Advisors who create their own postcard mailers know they shouldn’t include misleading or false statements. If they do, they will surely find out when they submit their content to their broker-dealers or insurance companies for approval. But what about when third-party lead-generation firms develop the content? Are agents (and companies) off the legal hook when they hire third parties to drum up leads? Definitely not, based on a recent enforcement action from the Kansas Insurance Department.

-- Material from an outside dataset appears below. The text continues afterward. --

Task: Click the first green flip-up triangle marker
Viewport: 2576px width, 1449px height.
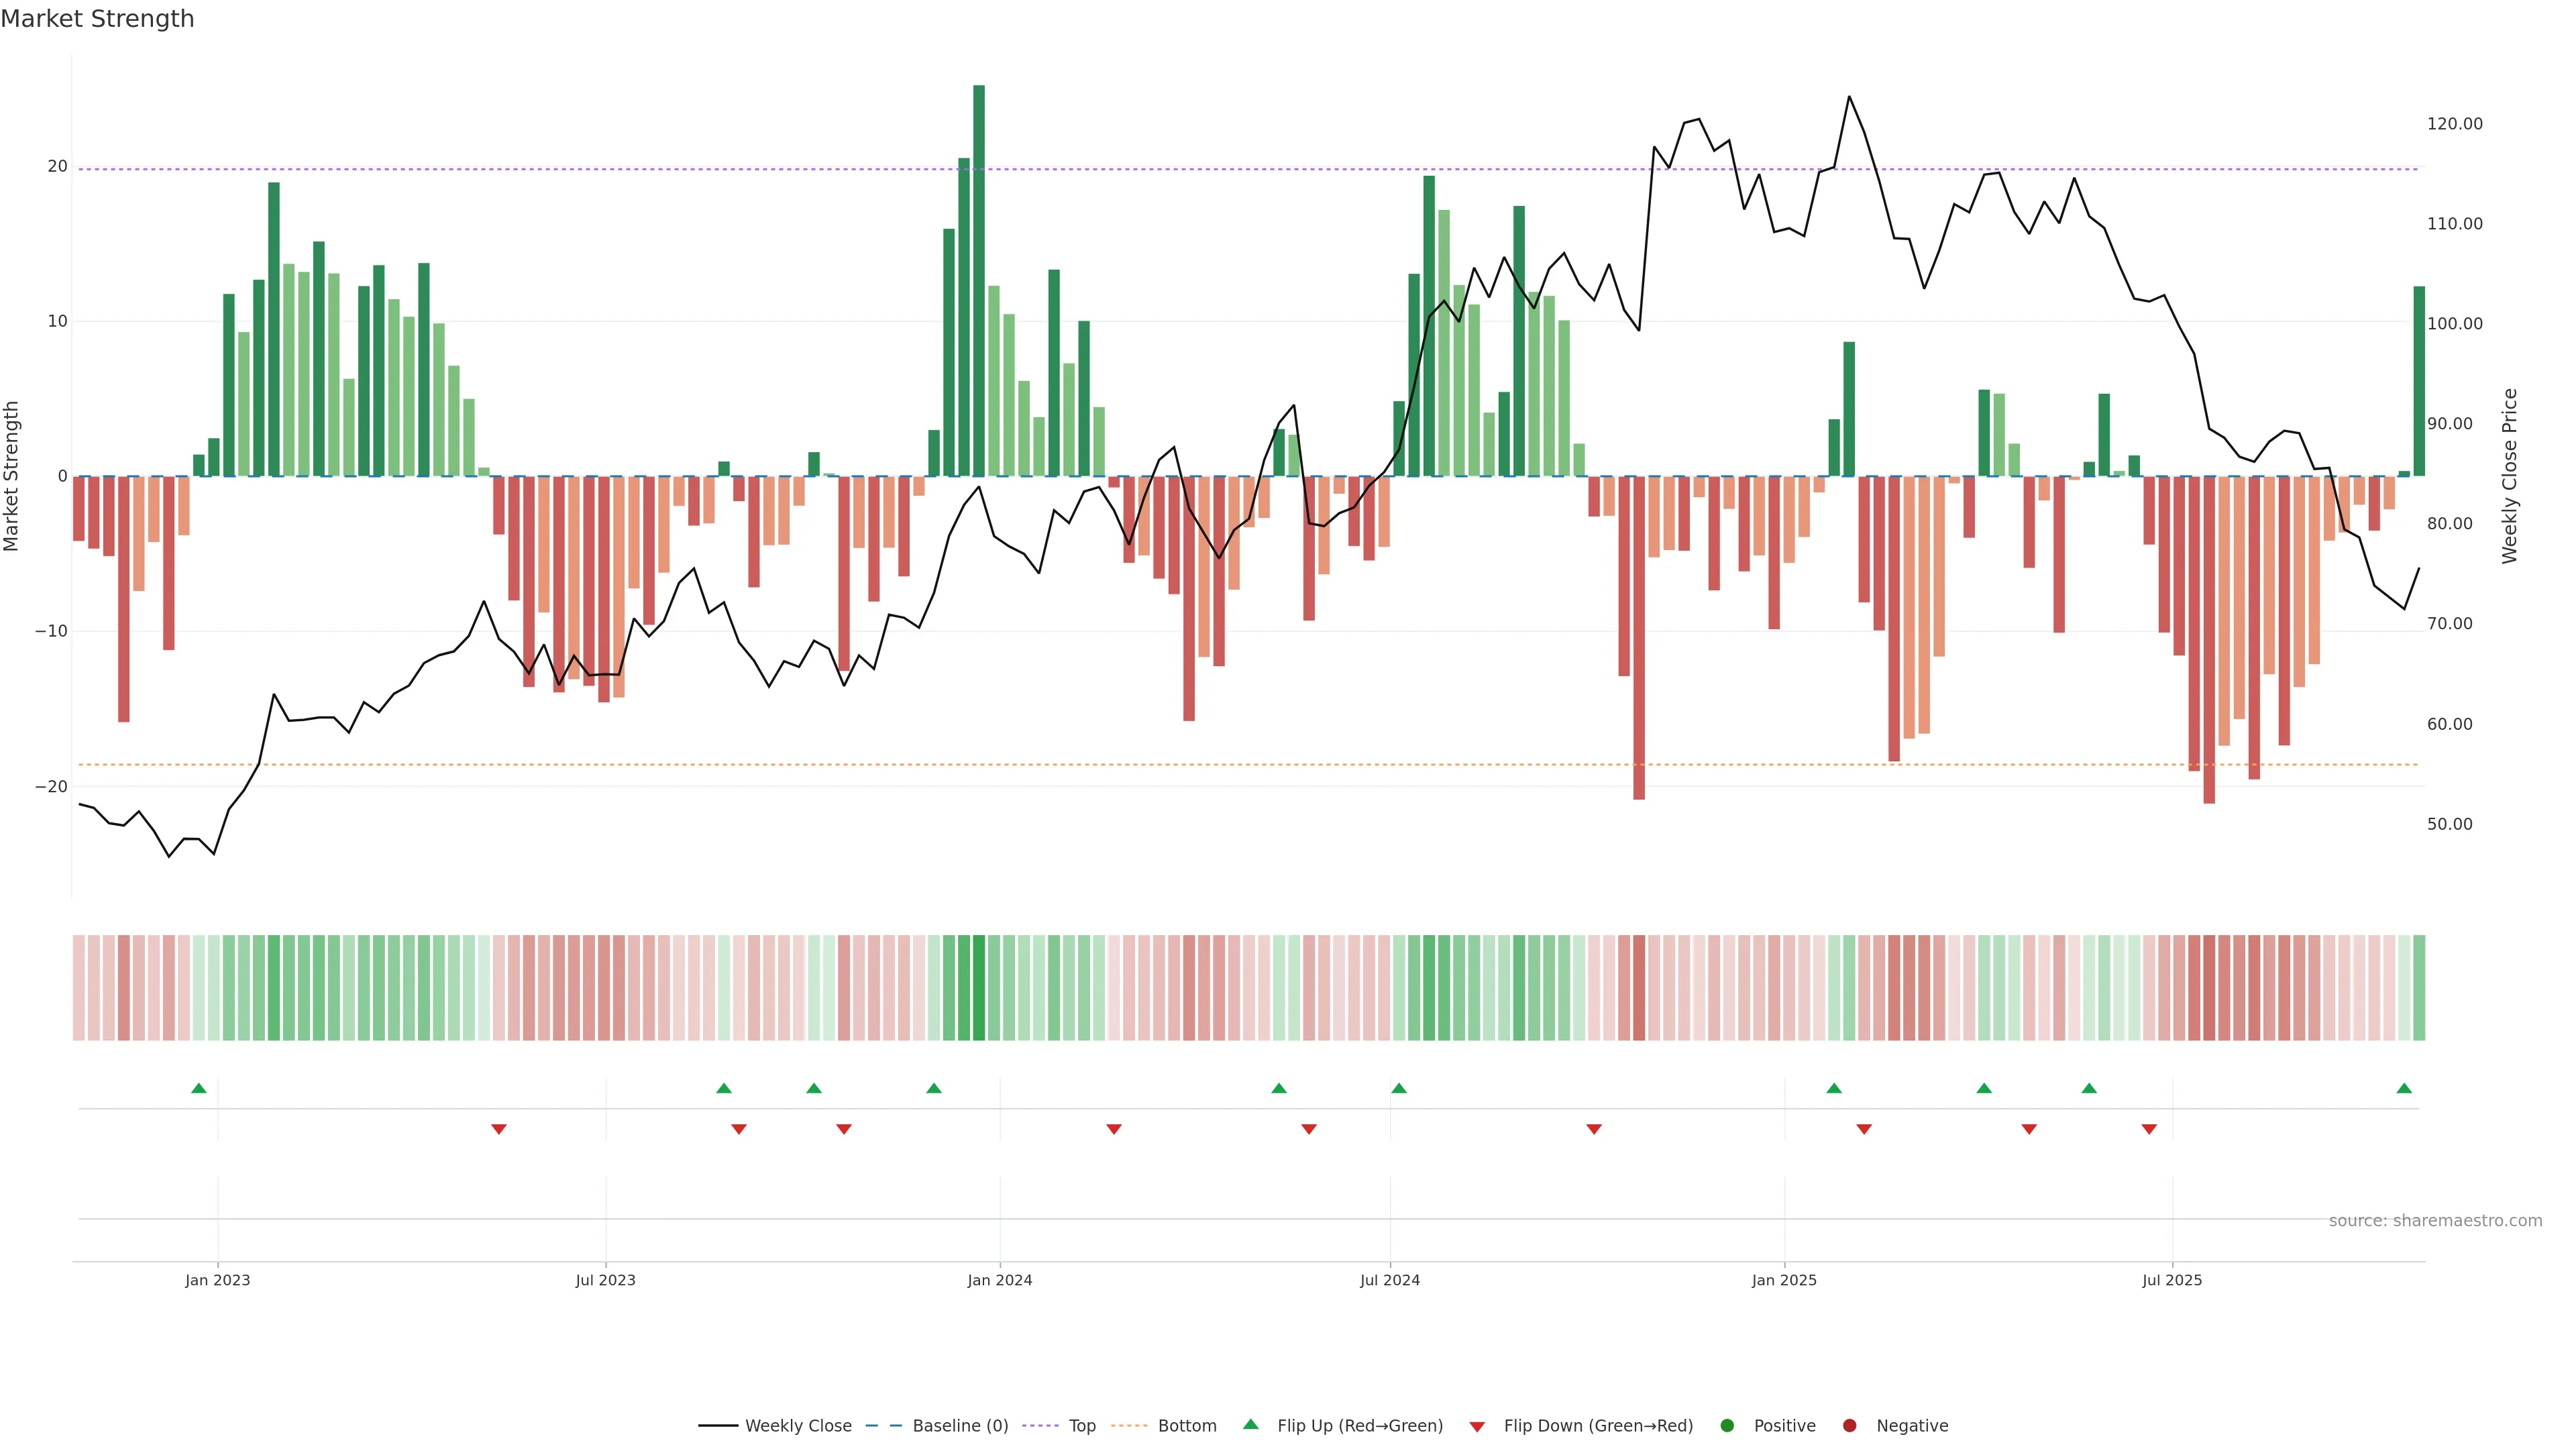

According to its consumer alert, the department levied a $5,000 fine and a cease-and-desist order against an Ohio insurance marketing firm for its illegal activities in Kansas. The department found that Lead Generating Systems, LLC, solicited consumers using deceptive postcards in violation of the state’s unfair trade practices law. The recent action follows the company’s 2012 fine for a similar violation. The company has done business as Smart Leads; Unlimited Fulfillment Services, LLC; Annuity Leads; and Annuity Leads Today.

Apparently, the postcards misled recipients into believing their financial well-being was in jeopardy because their current annuity was at the end of its surrender period. The department ruled that a small-print disclaimer was not sufficient to outweigh the card’s deceptive intent.

In its 2012 bulletin, the department debunked the belief that using third-party solicitations insulated an advisor from wrongdoing. “The fact that these advertisements originate with third-party…entities does not create a ‘regulatory buffer’ between the department and insurance companies and/or their agents,” the department said. “Insurance companies and/or their agents are responsible for the content of advertisements distributed directly and on their behalf and are subject to potential regulatory action for the failure of any advertisement to comply with Kansas law.”

Although other states may be more lenient than Kansas on this issue, the National Ethics Association suggests advisors carefully review third-party solicitation content to make sure it complies with state laws and regulations. When in doubt, they should have their compliance officers review the material prior to distribution.

Finally, although a $5,000 fine may seem insignificant, some experts argue that using a non-compliant mailing may taint resulting sales, exposing the agents and their insurers to downstream liability. In this light, advisors should do their due diligence on third-party lead-generation content prior to mailing. As always, it’s better to be safe than sorry.